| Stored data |
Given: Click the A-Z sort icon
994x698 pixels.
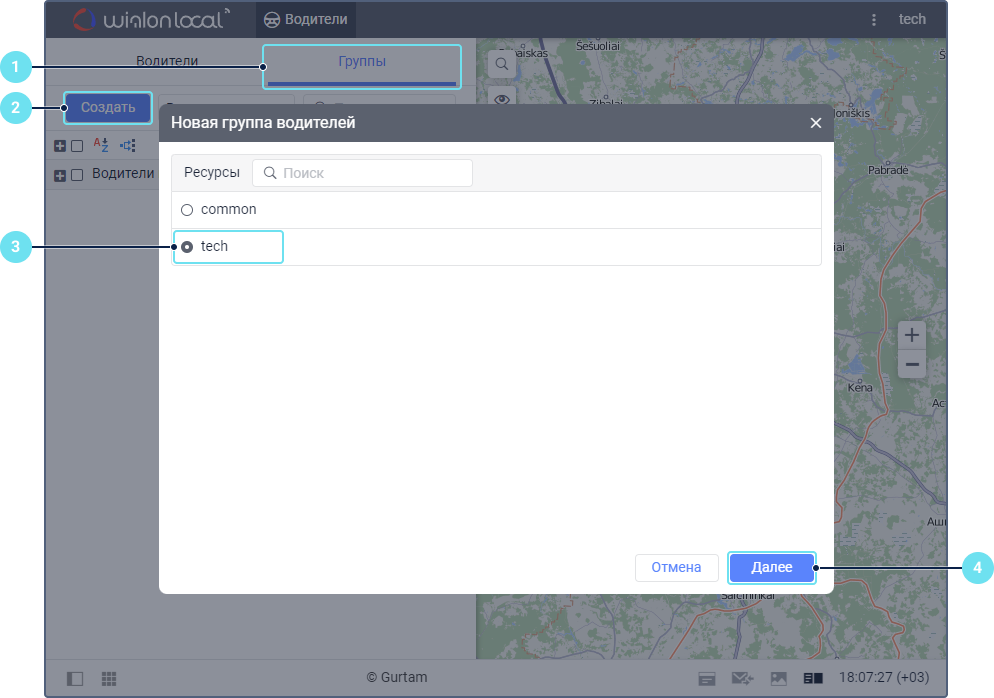Looking at the screenshot, I should point(101,145).
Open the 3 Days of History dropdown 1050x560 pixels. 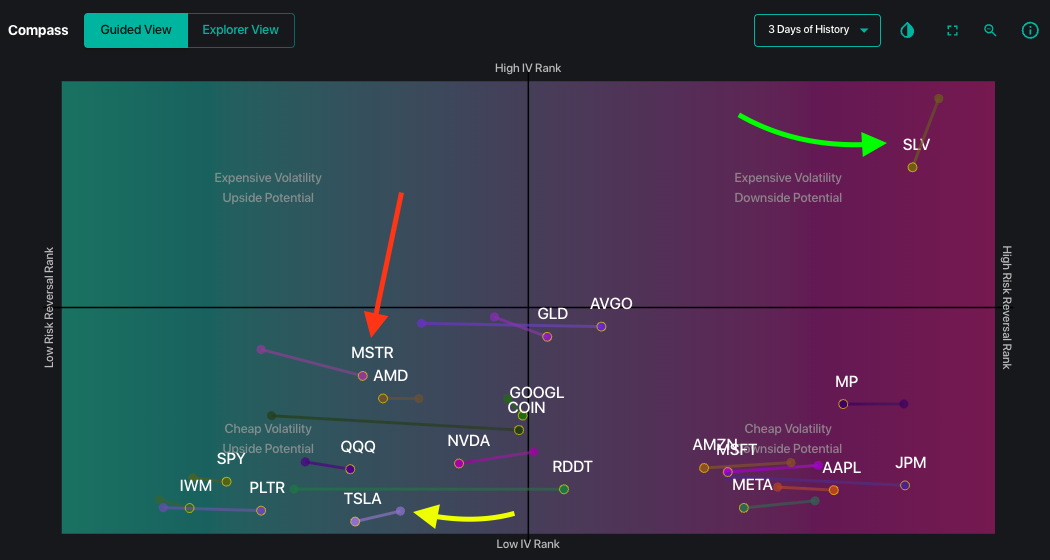(x=817, y=30)
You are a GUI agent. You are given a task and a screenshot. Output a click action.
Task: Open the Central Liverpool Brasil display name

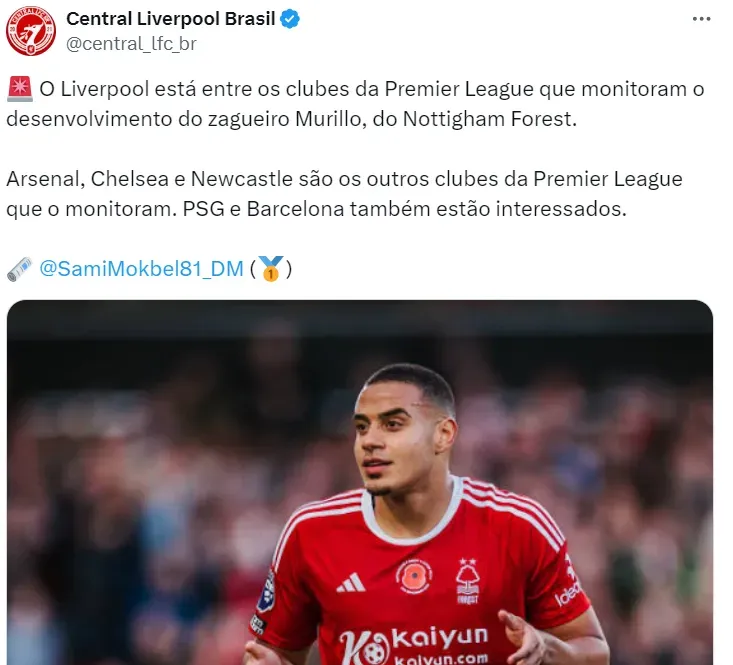tap(171, 19)
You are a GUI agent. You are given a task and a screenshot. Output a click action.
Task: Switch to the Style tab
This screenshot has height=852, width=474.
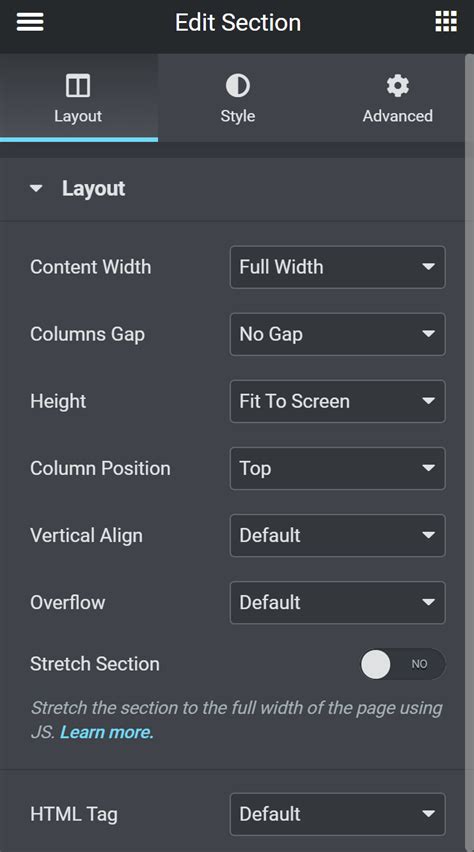pos(238,98)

| REQUIRED ACTION |
Transcribe the lines that run from the line bearing "Task: Open the" through the last line of the data. Keep the wording exact and leave out every picture.

| RESULT |
Task: Open the Central Liverpool Brasil display name

tap(171, 19)
You are a GUI agent. You are given a task and a screenshot. Output a click action.
Task: Switch to the Style tab
This screenshot has height=852, width=474.
pos(238,98)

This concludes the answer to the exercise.